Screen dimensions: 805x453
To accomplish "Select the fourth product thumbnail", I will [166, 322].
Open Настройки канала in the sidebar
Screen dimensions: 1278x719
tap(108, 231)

=======

About this exercise =
Restate each entry above word for word.

Exercise result =
Screen dimensions: 805x453
To accomplish "Select the fourth product thumbnail", I will [166, 322].
Open Настройки канала in the sidebar
Screen dimensions: 1278x719
tap(108, 231)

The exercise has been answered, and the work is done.